* _DATA FOR THIS EXERCISE_

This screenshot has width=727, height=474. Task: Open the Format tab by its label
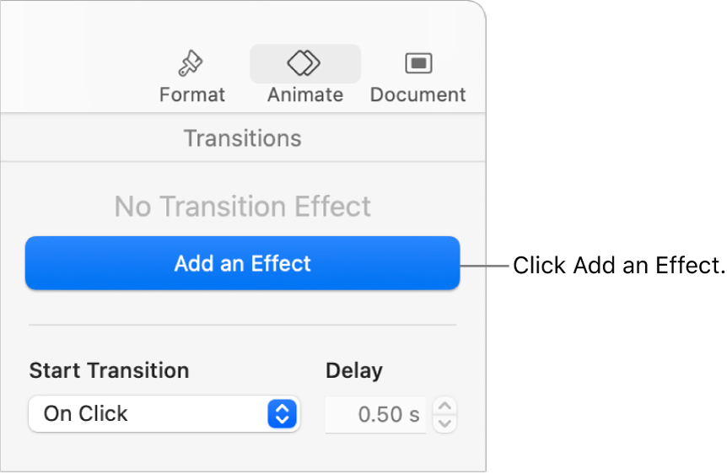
==
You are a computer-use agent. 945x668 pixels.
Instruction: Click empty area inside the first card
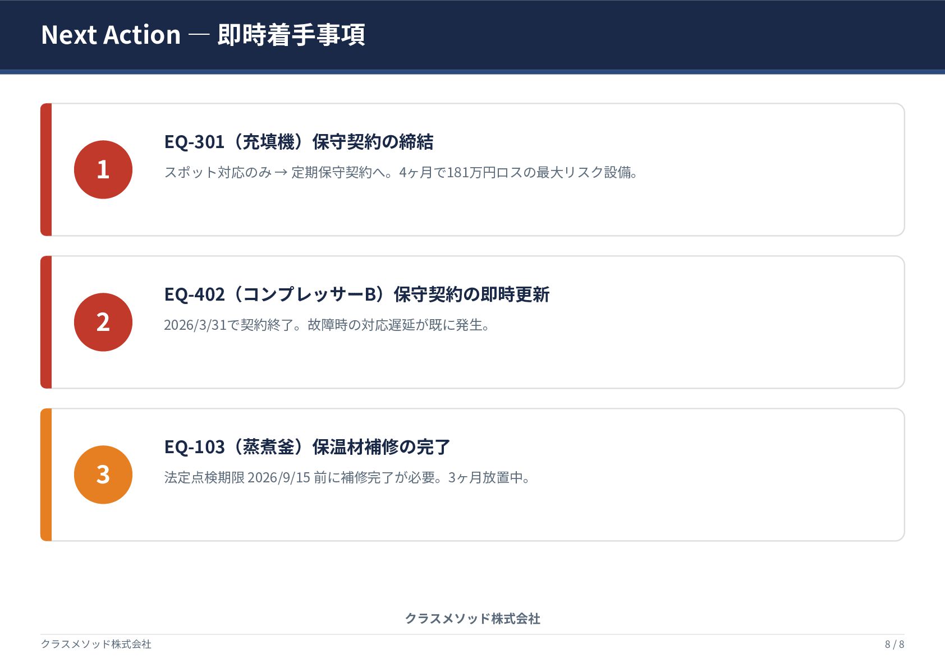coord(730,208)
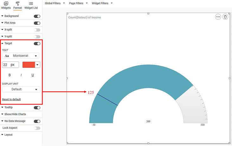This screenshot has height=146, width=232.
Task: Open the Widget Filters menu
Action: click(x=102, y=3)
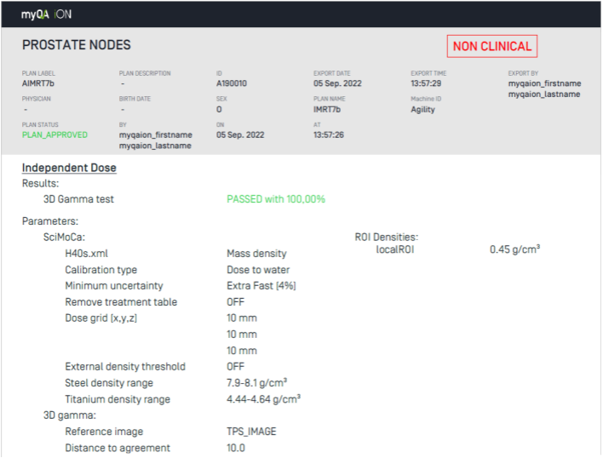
==
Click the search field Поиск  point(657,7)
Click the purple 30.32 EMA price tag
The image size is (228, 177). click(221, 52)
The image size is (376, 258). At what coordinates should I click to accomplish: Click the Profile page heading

* _WHAT YOU WILL DO_
Output only an exact transcription of the lines above from the one with "Click the search" up to and including the one with "The image size is (376, 258).".

* _ANSWER TO THE PROBLEM_
Click the search field Поиск  point(657,7)
Click the purple 30.32 EMA price tag
The image size is (228, 177). click(221, 52)
The image size is (376, 258). At what coordinates should I click to accomplish: Click the Profile page heading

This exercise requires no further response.